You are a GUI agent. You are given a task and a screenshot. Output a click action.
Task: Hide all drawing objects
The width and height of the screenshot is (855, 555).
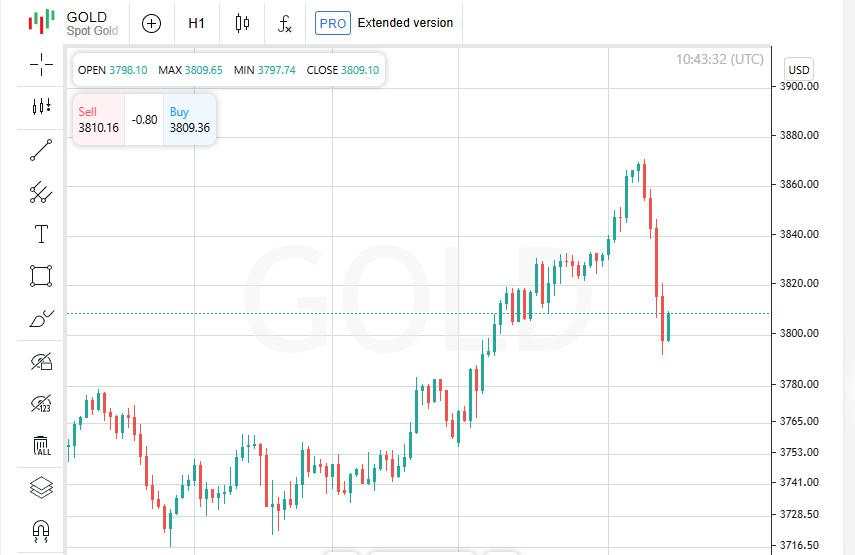[41, 361]
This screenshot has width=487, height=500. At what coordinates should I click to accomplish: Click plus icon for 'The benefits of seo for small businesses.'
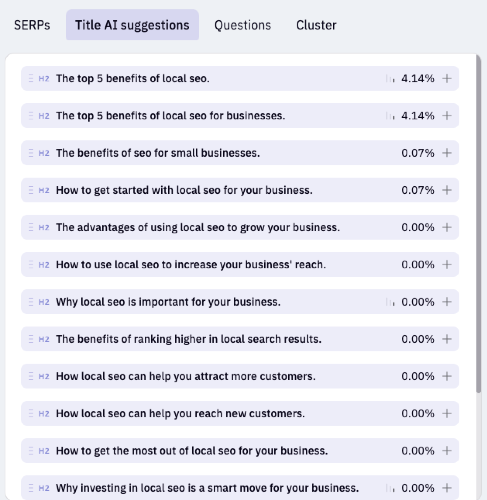[x=447, y=153]
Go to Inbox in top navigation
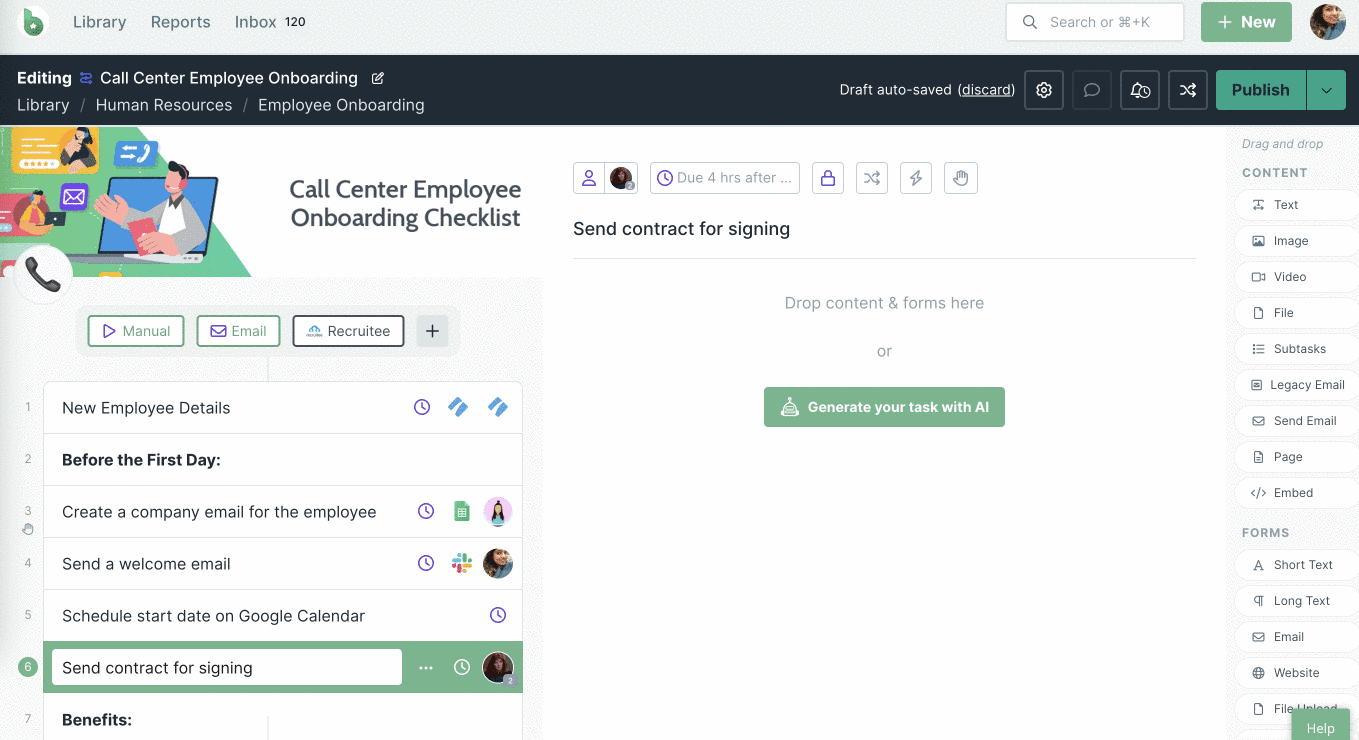 coord(255,22)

#### Task statement
Every line from the one with "The width and" through the last line of the listing above must be written out exactly, and no picture may appear.

#### Response box
The width and height of the screenshot is (855, 555).
[41, 361]
This screenshot has width=487, height=500. At what coordinates should I click to accomplish: Click plus icon for 'The benefits of seo for small businesses.'
[x=447, y=153]
Go to Inbox in top navigation
 coord(255,22)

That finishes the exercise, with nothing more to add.